RECORDS:
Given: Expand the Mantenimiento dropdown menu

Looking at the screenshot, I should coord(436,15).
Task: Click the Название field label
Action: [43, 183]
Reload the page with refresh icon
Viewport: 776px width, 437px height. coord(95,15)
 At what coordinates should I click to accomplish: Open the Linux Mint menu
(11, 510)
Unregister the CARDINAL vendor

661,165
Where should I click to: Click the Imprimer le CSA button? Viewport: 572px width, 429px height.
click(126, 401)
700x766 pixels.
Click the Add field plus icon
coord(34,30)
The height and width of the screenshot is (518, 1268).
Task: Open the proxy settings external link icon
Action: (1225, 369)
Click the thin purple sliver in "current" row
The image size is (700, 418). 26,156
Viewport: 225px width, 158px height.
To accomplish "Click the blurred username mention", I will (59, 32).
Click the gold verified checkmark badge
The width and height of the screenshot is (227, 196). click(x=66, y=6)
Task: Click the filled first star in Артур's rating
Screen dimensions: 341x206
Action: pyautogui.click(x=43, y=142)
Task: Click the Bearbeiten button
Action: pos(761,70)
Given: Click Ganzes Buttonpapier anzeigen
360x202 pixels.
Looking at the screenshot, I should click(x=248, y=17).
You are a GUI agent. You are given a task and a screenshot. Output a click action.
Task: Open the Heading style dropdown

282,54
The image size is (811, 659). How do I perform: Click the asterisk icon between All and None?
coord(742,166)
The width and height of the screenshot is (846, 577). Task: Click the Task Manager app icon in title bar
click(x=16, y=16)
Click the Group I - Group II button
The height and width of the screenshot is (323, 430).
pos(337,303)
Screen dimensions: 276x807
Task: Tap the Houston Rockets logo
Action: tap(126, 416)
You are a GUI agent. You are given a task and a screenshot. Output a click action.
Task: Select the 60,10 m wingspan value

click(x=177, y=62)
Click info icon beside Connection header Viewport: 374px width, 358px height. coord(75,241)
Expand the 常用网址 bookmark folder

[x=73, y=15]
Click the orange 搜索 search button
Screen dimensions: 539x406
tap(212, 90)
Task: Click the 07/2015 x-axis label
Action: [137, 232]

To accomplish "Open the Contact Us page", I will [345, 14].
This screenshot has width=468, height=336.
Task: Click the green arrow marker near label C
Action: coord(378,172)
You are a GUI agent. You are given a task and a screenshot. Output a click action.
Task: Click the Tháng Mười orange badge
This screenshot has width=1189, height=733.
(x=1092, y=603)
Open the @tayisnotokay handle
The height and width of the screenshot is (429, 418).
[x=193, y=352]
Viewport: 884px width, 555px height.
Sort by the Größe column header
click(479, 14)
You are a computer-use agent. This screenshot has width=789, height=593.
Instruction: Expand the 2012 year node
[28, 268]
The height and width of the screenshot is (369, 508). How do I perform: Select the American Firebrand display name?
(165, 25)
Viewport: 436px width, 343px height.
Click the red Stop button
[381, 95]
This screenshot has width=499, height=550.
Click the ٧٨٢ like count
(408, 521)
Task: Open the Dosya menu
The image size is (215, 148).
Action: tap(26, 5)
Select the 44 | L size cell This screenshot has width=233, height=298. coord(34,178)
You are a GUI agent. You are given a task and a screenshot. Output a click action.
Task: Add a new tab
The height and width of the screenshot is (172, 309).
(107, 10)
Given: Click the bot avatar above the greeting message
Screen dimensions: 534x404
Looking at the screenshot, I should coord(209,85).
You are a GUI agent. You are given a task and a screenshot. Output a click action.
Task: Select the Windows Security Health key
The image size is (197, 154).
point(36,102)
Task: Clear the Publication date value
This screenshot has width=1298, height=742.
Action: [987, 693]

WORK TASK: Each line in which the string "orange" is found must be copied from the data.

SOLUTION:
Click the orange 搜索 search button
Task: Click the Tháng Mười orange badge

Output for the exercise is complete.